Every single entry needs to appear again exactly as given.
DATA RECORDS below:
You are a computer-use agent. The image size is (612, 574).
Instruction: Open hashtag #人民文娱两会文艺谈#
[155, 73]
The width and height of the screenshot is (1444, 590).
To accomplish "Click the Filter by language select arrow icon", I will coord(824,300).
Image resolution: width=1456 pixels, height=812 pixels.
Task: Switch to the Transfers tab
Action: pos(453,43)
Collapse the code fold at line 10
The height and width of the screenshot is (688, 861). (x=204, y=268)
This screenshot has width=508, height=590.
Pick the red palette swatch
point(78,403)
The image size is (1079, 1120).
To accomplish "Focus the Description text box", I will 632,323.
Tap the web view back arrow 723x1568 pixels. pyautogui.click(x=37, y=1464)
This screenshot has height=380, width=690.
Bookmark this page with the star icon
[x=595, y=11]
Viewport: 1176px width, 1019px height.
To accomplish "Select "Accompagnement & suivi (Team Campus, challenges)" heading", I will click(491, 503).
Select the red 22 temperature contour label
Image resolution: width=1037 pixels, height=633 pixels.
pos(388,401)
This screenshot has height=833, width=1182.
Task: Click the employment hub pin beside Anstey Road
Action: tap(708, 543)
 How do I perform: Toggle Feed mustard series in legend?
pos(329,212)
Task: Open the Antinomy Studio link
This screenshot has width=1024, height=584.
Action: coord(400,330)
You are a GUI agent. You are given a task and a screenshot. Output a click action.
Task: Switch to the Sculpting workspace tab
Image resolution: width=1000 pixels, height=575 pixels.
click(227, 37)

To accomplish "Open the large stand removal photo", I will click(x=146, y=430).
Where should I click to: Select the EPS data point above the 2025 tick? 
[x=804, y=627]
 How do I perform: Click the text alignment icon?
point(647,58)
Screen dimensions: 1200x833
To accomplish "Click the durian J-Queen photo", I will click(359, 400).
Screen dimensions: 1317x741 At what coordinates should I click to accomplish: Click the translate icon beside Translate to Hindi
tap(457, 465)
End of DATA RECORDS.
▶ _PROBLEM SOLUTION_:
You are a computer-use agent. The image size is (612, 574).
Instruction: Open hashtag #人民文娱两会文艺谈#
[155, 73]
The width and height of the screenshot is (1444, 590).
To accomplish "Click the Filter by language select arrow icon", I will coord(824,300).
Image resolution: width=1456 pixels, height=812 pixels.
Task: Switch to the Transfers tab
Action: pos(453,43)
Collapse the code fold at line 10
The height and width of the screenshot is (688, 861). (x=204, y=268)
This screenshot has width=508, height=590.
Pick the red palette swatch
point(78,403)
The image size is (1079, 1120).
To accomplish "Focus the Description text box", I will 632,323.
Tap the web view back arrow 723x1568 pixels. pyautogui.click(x=37, y=1464)
This screenshot has height=380, width=690.
Bookmark this page with the star icon
[x=595, y=11]
Viewport: 1176px width, 1019px height.
To accomplish "Select "Accompagnement & suivi (Team Campus, challenges)" heading", I will click(491, 503).
Select the red 22 temperature contour label
Image resolution: width=1037 pixels, height=633 pixels.
pos(388,401)
This screenshot has height=833, width=1182.
Task: Click the employment hub pin beside Anstey Road
Action: tap(708, 543)
 How do I perform: Toggle Feed mustard series in legend?
pos(329,212)
Task: Open the Antinomy Studio link
This screenshot has width=1024, height=584.
Action: coord(400,330)
You are a GUI agent. You are given a task and a screenshot. Output a click action.
Task: Switch to the Sculpting workspace tab
Image resolution: width=1000 pixels, height=575 pixels.
click(227, 37)

To accomplish "Open the large stand removal photo", I will click(x=146, y=430).
Where should I click to: Select the EPS data point above the 2025 tick? 
[x=804, y=627]
 How do I perform: Click the text alignment icon?
point(647,58)
Screen dimensions: 1200x833
To accomplish "Click the durian J-Queen photo", I will click(359, 400).
Screen dimensions: 1317x741 At what coordinates should I click to accomplish: Click the translate icon beside Translate to Hindi
tap(457, 465)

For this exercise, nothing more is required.